Nunca entendi bem essa nossa avidez por julgamentos. Sobretudo por julgamentos que nós fazemos dos outros. Possivelmente, numa interpretação rápida que alguém chamaria "psicanálise de fundo de quintal", eu diria que, criticando os outros, estamos erguendo biombos entre nós mesmos. Como meninos de escola que, tendo feito alguma malandragem, ligeiro dizem "não fui eu, profe", e apontam o dedo para alguém do lado.
Não precisamos ser heróis, nem santos, mas sempre podemos ser um pouco mais humanos, solidários, compreensivos.
Quanto mais inseguros, mais julgamos. Quanto mais culpados – ainda que por nada ou por alguma bobagem –, mais sentenciamos: por que ela não corta esse cabelo? Por que ele não muda de emprego? Por que ela educa tão mal as crianças? Por que frequenta esse restaurante tão caro? Por que nunca tira férias? Por que fala tão mal dos outros? Por que está sempre com essa cara de velório?
Alguém também me disse, há anos, esta frase que nunca esqueci: "Lya, todos têm a sua dor". Sim. Ela pode não cortar o cabelo simplesmente porque gosta assim. Ele não muda de emprego pois tem família a sustentar e não está fácil encontrar outro. As crianças dela não são mal-educadas: são felizes e naturais. Ele frequenta esse restaurante caro porque pode!!! Ele nunca tira férias porque não quer!!! Ela fala mal dos outros porque você também fala, neste momento, aliás.

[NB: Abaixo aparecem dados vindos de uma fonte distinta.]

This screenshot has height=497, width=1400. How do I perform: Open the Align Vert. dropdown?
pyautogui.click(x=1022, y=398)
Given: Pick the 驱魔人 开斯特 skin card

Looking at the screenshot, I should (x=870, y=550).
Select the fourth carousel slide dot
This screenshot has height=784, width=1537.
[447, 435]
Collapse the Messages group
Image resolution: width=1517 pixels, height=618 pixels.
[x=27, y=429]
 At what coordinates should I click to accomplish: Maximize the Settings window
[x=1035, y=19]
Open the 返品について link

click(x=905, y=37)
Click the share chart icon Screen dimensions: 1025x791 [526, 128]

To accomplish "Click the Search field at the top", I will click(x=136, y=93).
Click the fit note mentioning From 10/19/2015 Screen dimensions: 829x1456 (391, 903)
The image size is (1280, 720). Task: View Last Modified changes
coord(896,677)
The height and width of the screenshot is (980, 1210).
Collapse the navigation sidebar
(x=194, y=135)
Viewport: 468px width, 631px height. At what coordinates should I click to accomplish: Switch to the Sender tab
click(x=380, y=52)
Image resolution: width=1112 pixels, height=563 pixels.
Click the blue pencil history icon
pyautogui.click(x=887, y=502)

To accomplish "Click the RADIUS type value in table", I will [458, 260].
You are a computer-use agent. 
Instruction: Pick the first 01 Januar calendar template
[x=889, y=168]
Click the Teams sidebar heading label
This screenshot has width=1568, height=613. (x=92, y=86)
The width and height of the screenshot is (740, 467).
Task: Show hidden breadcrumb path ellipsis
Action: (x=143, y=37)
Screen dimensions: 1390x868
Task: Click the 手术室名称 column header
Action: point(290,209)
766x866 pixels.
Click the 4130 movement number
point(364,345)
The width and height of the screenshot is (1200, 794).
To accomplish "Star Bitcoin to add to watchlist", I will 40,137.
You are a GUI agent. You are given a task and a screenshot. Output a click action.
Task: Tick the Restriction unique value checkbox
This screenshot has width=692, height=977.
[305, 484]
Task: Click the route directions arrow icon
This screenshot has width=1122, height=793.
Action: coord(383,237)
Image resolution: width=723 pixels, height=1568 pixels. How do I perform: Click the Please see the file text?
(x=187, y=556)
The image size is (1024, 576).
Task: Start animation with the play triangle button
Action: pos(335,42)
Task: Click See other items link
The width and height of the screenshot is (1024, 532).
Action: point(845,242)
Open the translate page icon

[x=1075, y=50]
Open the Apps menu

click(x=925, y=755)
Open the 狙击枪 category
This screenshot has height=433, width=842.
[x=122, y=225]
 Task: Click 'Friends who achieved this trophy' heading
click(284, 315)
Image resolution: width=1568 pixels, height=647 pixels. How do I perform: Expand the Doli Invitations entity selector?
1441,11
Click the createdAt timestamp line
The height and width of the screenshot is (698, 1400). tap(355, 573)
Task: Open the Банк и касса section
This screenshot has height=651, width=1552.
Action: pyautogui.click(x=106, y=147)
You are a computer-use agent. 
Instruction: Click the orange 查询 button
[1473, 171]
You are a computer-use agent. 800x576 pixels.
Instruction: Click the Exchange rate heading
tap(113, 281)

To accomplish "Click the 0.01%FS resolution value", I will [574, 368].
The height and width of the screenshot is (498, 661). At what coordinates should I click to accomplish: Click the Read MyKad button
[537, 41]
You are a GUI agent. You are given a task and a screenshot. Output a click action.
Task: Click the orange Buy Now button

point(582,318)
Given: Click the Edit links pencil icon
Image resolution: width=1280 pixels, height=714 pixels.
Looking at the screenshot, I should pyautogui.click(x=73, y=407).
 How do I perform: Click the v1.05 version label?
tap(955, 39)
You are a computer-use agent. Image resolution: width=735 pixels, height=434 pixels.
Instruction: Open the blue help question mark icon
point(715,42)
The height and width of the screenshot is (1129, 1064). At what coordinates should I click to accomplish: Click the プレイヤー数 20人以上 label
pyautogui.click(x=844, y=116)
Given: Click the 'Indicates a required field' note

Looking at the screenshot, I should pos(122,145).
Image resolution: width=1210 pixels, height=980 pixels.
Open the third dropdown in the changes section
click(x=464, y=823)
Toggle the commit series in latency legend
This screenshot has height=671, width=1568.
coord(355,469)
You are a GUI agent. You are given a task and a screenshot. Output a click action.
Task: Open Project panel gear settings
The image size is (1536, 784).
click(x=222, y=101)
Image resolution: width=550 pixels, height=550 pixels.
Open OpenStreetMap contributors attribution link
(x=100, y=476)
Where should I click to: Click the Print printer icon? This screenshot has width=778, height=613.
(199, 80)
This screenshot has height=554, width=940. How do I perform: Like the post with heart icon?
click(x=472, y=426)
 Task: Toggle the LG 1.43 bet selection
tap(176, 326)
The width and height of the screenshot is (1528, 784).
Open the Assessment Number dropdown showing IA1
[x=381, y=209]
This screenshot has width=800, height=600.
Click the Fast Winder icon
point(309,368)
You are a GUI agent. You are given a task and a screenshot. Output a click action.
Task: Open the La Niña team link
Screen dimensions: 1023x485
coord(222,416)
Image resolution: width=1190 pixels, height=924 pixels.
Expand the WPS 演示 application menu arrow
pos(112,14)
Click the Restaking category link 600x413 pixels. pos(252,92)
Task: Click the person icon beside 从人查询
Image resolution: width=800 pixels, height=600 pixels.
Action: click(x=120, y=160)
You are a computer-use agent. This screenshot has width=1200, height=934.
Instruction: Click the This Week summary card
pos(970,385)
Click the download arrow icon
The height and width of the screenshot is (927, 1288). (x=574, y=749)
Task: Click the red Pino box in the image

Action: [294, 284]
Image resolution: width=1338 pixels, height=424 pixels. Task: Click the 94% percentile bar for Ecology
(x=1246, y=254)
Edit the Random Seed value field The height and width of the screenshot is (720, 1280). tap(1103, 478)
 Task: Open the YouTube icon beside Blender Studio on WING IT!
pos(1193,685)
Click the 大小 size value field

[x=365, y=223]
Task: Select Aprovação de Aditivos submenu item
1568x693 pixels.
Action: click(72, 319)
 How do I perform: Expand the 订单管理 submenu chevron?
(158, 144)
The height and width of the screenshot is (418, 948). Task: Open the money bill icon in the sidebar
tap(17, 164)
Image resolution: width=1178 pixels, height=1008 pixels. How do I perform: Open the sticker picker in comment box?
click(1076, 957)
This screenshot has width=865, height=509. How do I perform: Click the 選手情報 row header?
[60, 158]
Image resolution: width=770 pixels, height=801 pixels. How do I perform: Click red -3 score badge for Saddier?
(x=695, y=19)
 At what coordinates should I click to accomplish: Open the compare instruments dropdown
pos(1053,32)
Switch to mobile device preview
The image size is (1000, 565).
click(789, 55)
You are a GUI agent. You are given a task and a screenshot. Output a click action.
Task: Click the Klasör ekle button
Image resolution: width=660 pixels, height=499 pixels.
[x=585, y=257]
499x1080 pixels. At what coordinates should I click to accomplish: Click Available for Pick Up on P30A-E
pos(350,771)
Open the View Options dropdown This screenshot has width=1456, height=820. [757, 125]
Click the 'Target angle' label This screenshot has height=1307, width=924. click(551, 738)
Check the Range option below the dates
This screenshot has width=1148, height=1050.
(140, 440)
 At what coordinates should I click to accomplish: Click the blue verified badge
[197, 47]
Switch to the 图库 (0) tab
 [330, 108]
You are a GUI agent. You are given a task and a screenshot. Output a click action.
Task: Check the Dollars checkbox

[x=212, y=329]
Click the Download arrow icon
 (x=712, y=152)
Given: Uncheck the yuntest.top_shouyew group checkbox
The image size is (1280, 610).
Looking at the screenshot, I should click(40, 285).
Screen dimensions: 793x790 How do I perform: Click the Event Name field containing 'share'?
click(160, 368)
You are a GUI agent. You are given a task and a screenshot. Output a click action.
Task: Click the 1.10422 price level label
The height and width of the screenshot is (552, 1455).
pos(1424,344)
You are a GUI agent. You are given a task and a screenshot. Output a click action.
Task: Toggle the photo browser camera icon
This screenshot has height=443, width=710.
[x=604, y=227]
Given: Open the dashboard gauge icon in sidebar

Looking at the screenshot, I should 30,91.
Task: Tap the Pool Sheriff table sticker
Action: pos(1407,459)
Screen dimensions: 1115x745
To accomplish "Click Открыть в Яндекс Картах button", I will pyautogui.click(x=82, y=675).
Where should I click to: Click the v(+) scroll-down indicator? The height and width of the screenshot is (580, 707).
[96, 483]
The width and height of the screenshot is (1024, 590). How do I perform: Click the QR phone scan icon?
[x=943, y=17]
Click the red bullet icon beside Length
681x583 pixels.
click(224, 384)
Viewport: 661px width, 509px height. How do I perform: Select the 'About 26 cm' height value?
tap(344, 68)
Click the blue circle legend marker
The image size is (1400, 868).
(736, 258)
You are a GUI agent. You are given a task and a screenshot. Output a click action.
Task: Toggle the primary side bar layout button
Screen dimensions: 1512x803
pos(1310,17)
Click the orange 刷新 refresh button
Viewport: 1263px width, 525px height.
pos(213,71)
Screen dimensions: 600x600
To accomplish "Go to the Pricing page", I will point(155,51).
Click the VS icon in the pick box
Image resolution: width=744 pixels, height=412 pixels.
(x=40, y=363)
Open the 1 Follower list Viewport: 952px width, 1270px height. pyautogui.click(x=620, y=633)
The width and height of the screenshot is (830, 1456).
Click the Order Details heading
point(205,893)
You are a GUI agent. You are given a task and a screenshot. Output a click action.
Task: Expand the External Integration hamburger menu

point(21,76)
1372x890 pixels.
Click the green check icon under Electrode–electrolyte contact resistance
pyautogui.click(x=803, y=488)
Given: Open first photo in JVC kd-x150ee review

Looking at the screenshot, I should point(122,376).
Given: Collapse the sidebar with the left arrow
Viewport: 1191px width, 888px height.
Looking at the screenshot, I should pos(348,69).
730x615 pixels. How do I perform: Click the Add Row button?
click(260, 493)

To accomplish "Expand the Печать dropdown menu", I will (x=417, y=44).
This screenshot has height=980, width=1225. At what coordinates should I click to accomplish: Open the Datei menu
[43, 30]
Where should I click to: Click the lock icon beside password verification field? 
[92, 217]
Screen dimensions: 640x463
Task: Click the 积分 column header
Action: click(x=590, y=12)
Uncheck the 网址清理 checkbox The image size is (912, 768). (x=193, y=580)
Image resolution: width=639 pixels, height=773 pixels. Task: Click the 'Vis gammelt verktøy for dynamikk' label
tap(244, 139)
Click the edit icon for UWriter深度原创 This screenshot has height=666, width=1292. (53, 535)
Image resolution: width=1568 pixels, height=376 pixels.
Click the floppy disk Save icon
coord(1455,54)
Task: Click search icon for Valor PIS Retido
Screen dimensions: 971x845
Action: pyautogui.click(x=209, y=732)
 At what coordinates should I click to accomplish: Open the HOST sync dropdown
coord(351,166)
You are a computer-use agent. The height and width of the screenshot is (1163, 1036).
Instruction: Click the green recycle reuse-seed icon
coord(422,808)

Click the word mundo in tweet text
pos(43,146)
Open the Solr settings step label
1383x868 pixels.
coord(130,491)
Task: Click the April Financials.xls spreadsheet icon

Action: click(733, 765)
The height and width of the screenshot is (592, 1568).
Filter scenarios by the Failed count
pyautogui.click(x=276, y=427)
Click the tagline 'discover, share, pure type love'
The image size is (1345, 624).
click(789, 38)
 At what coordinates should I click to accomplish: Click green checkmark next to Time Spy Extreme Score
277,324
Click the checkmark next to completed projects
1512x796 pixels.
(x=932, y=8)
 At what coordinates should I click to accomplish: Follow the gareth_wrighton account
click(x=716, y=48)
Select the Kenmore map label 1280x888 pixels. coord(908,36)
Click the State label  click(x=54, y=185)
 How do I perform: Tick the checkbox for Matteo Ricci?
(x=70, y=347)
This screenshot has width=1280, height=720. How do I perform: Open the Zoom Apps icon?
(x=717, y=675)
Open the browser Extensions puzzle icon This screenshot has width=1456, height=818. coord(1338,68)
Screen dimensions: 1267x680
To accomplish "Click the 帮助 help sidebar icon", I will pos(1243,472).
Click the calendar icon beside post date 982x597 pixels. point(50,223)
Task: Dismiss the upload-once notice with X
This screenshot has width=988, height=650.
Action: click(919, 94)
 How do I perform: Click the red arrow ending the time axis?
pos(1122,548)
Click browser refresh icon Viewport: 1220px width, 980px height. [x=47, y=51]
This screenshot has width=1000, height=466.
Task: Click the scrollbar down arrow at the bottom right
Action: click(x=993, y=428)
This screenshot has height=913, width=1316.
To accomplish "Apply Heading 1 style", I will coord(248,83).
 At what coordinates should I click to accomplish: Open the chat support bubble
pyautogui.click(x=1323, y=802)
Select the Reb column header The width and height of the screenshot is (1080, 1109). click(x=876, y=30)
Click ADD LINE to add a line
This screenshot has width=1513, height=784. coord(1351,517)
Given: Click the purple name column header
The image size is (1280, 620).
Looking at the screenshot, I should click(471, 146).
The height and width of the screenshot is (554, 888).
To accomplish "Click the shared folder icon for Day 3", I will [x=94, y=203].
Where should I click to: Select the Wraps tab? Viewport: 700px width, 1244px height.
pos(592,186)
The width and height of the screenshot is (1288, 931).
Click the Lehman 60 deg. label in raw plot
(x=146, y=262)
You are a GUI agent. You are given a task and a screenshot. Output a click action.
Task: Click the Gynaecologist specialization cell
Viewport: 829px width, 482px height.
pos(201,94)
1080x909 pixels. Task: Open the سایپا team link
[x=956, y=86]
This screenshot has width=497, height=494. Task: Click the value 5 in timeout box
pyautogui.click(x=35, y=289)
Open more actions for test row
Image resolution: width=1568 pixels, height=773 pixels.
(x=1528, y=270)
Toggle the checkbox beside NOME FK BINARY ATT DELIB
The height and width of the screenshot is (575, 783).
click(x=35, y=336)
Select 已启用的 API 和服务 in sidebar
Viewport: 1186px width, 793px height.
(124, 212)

Quem sabe ela está com cara de velório porque perdeu um filho e essa dor não tem cura?
Enfim, não somos grande coisa, o que de certa forma nos consola. Não precisamos ser heróis, nem santos, mas sempre podemos ser um pouco mais humanos, solidários, compreensivos, pelo menos aceitar os demais com suas diferenças, suas manias, suas ainda que ocultas dores. Mas muitos de nós cultivam e curtem jogar pesadas pedras sobre quem nem conhecemos direito, ou que secretamente invejamos. Olhamos e avaliamos o que nos parece serem defeitos dos outros para animar nossa vida tediosa, ou apenas satisfazer nosso caráter não tão bonito.
Grande passatempo, barato, a ser exercido a qualquer hora e em qualquer lugar. Já vi mulheres ridicularizando maridos: "Olhem como está careca! Que barriga de cerveja! Por isso ronca a noite toda!", e outras gracinhas mais pesadas ainda – mesmo diante de um ou dois amigos, é público, e machuca. Ou homens que (bem mais raramente do que mulheres, acreditem) sentenciam sobre sua mulher, namorada, algo como "está gorda, não se veste direito, a casa anda um lixo, sempre de mau humor, quando quero carinho está com dor de cabeça...". Fico imaginando como será o convívio em casa. Na intimidade. Filhos e filhas certamente também são alvos dessas "bondades", então acabam isolados, muito mais bem aceitos com amigos do que em casa, pais ainda se queixando de que não sabem por que perderam o contato com eles.
Difícil assunto esse de nos alçarmos em julgadores, juízes, críticos eternos. Muito mais difícil encontrar quem pouco, ou raramente, fale mal de alguém. Porque estamos infelizes? Porque não conhecemos (ou não aprendemos...) ternura e compreensão? Porque – generalizando eu sei que erro –, no fundo, sem saber, sem notar, somos predadores de almas?